=== WHAT YOU SHOULD DO ===
Beneath this instruction is a block of data; output from it exactly the lines that run from the one containing "624x496 pixels." through the one containing "Given: Visit the About link in header", inclusive.

=== Records from a data source ===
++++
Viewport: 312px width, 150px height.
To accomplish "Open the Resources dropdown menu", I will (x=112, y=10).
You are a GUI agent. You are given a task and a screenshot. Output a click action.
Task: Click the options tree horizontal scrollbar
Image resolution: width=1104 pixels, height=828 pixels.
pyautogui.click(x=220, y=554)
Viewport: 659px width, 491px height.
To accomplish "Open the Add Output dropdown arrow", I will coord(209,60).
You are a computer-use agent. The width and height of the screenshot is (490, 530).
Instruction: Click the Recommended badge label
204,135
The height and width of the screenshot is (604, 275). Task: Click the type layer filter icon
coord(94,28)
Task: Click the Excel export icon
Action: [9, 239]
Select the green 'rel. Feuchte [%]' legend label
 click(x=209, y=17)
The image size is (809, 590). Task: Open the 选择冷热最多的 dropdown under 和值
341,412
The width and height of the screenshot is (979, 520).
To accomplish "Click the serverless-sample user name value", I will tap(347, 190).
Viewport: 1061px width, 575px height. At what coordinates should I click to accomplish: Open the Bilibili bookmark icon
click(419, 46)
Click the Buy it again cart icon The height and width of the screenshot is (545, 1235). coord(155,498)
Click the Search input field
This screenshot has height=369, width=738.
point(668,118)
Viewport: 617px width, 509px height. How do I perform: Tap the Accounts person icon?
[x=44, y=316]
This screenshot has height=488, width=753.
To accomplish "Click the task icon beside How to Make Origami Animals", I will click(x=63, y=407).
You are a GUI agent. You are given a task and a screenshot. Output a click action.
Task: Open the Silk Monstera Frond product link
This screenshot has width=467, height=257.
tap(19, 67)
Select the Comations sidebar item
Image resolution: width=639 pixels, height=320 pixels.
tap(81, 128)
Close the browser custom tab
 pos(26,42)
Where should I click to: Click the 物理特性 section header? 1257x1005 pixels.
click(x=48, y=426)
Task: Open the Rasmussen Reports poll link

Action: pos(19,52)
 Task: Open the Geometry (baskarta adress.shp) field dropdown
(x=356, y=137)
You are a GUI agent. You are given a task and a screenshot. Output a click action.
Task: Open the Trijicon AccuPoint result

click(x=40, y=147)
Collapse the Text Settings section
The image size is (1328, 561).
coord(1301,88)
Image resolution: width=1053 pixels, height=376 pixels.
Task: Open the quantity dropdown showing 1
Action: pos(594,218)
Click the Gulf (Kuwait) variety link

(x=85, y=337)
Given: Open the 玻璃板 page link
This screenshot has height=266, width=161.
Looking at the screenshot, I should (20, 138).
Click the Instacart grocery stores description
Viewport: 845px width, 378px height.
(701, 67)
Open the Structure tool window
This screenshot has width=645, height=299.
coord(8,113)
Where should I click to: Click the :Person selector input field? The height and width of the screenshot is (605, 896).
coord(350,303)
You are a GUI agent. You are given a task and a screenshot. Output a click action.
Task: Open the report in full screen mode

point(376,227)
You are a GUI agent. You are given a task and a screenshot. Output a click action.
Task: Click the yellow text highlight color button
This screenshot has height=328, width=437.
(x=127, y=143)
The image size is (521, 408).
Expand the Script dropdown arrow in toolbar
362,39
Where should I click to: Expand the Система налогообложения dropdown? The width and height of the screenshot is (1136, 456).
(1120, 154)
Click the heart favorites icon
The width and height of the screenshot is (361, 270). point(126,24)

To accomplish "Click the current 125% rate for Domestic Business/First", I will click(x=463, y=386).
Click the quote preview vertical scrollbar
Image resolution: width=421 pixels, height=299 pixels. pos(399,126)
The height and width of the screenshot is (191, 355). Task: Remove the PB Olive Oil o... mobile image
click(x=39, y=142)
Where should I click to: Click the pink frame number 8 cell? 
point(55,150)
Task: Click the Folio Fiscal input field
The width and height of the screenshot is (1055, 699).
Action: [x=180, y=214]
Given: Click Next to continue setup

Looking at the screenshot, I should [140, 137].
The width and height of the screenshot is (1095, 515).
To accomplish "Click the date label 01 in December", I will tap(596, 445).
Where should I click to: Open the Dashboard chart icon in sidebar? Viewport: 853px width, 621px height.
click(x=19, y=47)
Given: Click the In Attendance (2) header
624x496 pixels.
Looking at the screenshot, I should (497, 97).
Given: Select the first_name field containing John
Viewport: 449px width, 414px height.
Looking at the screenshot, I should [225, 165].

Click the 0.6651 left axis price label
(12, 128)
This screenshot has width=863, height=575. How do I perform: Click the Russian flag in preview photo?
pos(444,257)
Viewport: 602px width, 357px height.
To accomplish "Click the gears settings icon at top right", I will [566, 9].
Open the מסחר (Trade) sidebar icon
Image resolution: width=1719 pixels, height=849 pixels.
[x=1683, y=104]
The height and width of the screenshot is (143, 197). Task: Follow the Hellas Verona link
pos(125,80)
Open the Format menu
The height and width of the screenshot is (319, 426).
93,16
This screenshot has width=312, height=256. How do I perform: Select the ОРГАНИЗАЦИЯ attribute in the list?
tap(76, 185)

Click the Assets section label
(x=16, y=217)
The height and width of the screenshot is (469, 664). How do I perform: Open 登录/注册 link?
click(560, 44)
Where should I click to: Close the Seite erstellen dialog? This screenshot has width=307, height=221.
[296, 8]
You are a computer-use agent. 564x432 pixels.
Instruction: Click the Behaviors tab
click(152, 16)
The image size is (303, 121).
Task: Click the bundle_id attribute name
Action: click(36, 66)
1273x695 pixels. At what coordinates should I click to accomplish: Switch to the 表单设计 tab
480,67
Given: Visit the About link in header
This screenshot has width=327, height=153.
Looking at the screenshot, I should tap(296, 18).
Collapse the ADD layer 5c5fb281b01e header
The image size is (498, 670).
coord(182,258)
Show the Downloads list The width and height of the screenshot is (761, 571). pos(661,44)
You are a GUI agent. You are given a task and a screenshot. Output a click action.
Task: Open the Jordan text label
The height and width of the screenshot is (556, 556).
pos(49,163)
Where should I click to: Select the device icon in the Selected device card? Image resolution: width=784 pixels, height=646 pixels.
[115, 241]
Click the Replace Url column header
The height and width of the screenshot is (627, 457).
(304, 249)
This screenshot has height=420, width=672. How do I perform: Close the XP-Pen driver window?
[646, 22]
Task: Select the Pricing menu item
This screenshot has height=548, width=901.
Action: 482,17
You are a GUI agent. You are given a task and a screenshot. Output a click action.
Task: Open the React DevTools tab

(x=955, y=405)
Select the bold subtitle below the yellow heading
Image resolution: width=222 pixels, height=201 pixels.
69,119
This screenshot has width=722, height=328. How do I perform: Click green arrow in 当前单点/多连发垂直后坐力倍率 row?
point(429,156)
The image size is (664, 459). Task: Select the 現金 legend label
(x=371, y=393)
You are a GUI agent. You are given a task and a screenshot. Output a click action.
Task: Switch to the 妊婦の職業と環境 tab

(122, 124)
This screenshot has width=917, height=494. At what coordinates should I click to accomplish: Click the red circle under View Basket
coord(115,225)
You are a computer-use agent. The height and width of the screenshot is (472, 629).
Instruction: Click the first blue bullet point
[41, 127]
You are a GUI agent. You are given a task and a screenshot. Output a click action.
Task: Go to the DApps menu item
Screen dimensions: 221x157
++++
=== EXERCISE RESPONSE ===
624x496 pixels.
Looking at the screenshot, I should (497, 97).
Given: Select the first_name field containing John
Viewport: 449px width, 414px height.
Looking at the screenshot, I should [225, 165].

Click the 0.6651 left axis price label
(12, 128)
This screenshot has width=863, height=575. How do I perform: Click the Russian flag in preview photo?
pos(444,257)
Viewport: 602px width, 357px height.
To accomplish "Click the gears settings icon at top right", I will [566, 9].
Open the מסחר (Trade) sidebar icon
Image resolution: width=1719 pixels, height=849 pixels.
[x=1683, y=104]
The height and width of the screenshot is (143, 197). Task: Follow the Hellas Verona link
pos(125,80)
Open the Format menu
The height and width of the screenshot is (319, 426).
93,16
This screenshot has width=312, height=256. How do I perform: Select the ОРГАНИЗАЦИЯ attribute in the list?
tap(76, 185)

Click the Assets section label
(x=16, y=217)
The height and width of the screenshot is (469, 664). How do I perform: Open 登录/注册 link?
click(560, 44)
Where should I click to: Close the Seite erstellen dialog? This screenshot has width=307, height=221.
[296, 8]
You are a computer-use agent. 564x432 pixels.
Instruction: Click the Behaviors tab
click(152, 16)
The image size is (303, 121).
Task: Click the bundle_id attribute name
Action: click(36, 66)
1273x695 pixels. At what coordinates should I click to accomplish: Switch to the 表单设计 tab
480,67
Given: Visit the About link in header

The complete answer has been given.